● EXCERPT TO READ:

Secondly, decide how much memory per process will be required (call this m megabytes). Note that each Sandy Bridge compute node in practice has less than 64000mb (the memory visible to Maui) usable by job processes, running on a maximum of 16 cores. (Note in what follows that the Westmere nodes have 36000mb and 12 cores.)
With this in mind, use M = N * m, and choose p and n such that:
p is the largest possible < 64000/m and ≤ 16
n * p is the smallest possible ≥ N.
Most frequently, p = 16, n=N/16 (but remember to check that m is not too large, i.e. greater than 4000mb, before assuming this is true). Note that Maui may adjust n and p automatically if it appears p can be increased consistently with the memory requirements, in the interests of efficiency. Note also that Maui allocates (and charges for) entire nodes to jobs, so cores left idle for reasons of memory cannot be used by other jobs, and will incur a core hour charge. Finally, there will actually be n * p cores allocated to the job - if this is larger than N, or if not all tasks are MPI processes (e.g. see next paragraph), some extra care may be needed in the job submission script where it launches the code.
Hybrid OpenMP/MPI codes (e.g. cosmomc): Hybrid OpenMP/MPI codes (of which cosmomc is one example in use on Darwin) introduce a further issue, namely the need to accommodate both MPI processes and OpenMP threads.
Generally, mpirun understands only MPI processes and will, left to itself, start MPI processes on all allocated cores at run time. In the case of a hybrid code, each MPI process will then split into multiple OpenMP threads, potentially leading to massively overloaded nodes. Thus for such codes the mpirun command line needs to specify explicitly how many MPI processes (chains in the cosmomc context) to start per node. It is simplest to give it one number for this (call it c), which must therefore divide the total number of MPI processes exactly (not a problem since 1 is an allowed value). mpirun should then launch the job at the end of the submission script as follows (here referring to the chosen value of OMP_NUM_THREADS as y):
export OMP_NUM_THREADS = y
mpirun -ppn c progname options ... [**] The -ppn option specifies how many MPI processes to start on each node; in fact ($OMP_NUM_THREADS * c) threads will be created per node, and the load on any one node will be ($OMP_NUM_THREADS * c), hence this number should be no greater than 16 on Sandy Bridge nodes (and 12 on Westmere nodes, and 8 on Tesla nodes). Note that mpirun propagates the environment it receives to the processes it starts, so it should be possible to set the value of OMP_NUM_THREADS here in the submission script, rather than in ~/.bashrc.
Finally, Maui must be forced to allocate exactly ($OMP_NUM_THREADS * c) cores per node. As mentioned previously, by default, it may for reasons of efficiency allocate more than this per node if m is small enough. This would be disastrous because the mpirun command above is going to start precisely ($OMP_NUM_THREADS * c) threads on each node whether this matches the number of cores allocated there or not. It clearly makes no sense to choose values of c and OMP_NUM_THREADS such that the actual memory used per node would be greater than the maximum memory available, so m must already be less than or equal to total_memory_per_node/($OMP_NUM_THREADS * c); adjust m upwards to equal this maximum value (and modify the total memory request M accordingly). This will ensure that the allocation consists of a whole number of nodes, with ($OMP_NUM_THREADS * c) cores on each, as required by the mpirun command above.

● RAW RECORDS:
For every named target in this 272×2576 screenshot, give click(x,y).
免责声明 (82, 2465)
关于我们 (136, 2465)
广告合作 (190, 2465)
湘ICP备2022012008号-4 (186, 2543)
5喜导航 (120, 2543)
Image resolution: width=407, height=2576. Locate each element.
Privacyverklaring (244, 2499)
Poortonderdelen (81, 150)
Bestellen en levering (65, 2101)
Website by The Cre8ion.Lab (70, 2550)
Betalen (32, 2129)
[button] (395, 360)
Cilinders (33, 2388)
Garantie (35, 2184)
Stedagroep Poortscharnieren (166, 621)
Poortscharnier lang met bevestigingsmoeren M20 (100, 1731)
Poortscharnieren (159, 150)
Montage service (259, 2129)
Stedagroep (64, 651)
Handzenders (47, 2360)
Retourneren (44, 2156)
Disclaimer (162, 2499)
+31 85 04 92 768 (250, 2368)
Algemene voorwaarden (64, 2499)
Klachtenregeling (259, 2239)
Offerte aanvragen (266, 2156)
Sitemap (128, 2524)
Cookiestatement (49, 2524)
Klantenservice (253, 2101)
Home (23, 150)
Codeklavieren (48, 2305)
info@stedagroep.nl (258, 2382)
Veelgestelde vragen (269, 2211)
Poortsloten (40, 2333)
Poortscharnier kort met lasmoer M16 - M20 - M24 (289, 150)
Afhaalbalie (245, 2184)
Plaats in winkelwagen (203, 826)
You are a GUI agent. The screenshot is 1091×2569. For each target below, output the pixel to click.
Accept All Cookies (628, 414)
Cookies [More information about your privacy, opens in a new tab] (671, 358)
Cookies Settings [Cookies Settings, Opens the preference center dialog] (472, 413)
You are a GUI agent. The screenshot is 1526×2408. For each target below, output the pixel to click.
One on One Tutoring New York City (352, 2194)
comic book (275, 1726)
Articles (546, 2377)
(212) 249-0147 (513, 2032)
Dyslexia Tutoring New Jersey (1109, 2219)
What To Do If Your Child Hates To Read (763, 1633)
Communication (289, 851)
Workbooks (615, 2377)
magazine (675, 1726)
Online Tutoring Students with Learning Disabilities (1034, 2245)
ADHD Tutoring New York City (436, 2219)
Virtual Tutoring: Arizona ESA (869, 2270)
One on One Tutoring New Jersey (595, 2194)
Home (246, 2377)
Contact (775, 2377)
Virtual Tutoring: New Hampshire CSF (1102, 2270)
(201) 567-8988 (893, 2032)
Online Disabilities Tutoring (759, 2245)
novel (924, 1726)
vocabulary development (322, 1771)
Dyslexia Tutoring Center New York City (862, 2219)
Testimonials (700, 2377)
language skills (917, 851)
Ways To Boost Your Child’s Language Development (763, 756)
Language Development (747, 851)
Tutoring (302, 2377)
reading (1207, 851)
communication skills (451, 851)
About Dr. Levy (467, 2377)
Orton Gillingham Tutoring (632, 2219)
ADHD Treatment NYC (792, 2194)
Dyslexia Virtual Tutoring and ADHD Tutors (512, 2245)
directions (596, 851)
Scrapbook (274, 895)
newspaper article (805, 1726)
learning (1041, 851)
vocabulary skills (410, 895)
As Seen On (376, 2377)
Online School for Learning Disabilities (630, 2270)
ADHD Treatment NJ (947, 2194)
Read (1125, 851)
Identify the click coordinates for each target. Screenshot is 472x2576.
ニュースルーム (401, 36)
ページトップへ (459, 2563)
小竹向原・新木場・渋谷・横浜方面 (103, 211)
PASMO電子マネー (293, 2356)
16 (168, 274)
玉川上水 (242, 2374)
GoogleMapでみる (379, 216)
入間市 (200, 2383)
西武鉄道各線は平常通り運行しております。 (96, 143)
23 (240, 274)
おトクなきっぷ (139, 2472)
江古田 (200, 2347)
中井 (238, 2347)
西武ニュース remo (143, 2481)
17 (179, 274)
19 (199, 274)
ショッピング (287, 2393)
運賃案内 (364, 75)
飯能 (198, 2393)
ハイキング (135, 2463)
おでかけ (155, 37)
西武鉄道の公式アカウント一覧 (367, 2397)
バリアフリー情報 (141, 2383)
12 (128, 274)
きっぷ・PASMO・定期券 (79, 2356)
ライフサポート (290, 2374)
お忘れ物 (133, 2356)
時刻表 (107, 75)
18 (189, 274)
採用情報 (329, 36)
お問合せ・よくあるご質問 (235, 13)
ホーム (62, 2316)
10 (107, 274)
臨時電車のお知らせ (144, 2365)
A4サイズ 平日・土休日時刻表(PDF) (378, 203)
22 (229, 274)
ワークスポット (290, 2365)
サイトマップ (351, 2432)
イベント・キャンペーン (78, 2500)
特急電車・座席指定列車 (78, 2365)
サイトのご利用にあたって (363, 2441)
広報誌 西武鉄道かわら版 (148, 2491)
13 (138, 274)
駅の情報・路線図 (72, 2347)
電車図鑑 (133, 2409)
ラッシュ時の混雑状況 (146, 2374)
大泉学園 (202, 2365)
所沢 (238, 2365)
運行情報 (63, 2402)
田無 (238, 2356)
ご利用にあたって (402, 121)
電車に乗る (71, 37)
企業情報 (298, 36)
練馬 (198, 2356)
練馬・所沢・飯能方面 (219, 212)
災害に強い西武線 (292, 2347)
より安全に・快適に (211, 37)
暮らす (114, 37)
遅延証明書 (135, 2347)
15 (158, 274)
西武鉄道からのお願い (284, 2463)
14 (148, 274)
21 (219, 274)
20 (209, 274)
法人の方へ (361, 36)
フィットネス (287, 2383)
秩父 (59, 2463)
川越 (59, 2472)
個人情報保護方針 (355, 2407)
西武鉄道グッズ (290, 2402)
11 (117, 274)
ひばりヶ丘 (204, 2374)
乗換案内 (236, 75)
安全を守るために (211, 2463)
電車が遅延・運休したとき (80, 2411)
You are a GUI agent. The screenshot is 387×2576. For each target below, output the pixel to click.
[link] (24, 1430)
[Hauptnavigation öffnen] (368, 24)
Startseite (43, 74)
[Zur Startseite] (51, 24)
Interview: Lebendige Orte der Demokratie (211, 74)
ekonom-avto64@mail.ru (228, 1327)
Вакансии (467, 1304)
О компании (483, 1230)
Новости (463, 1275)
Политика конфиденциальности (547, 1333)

● YOUR GOAL:
Go on with the text on allocating cores and memory for cluster jobs, starting after its final sentence. The lines above are not required for any of this work.

● TASK RESPONSE:
Putting all this together, the prescription is slightly different for the parameters in the PBS directive [*] in the case of hybrid OpenMP/MPI jobs. It's most natural to begin with the number of MPI processes per node, c, the number of OpenMP threads per MPI process, OMP_NUM_THREADS=y, and the overall number of nodes n. These are constrained by (assuming Sandy Bridge nodes):
c * y ≤ 16
memory required by c * y threads on a node < 64000mb
The total number of MPI processes will be n * c, but the total number of working threads (and cpu cores required) will be n * c * y. Then in the PBS directive [*] take p = c * y, and M = n*64000. At the bottom of the submission script, set OMP_NUM_THREADS=y and add a -ppn c option to mpirun, as in [**].
The Maui scheduler uses a sophisticated algorithm to determine which job should run when, depending on factors such as what quality of service the job has requested, how long the job has been waiting, whether the project to which the user belongs is achieving its "fair share" of resources, and whether the job can "backfill" resources reserved by a larger job already scheduled to start.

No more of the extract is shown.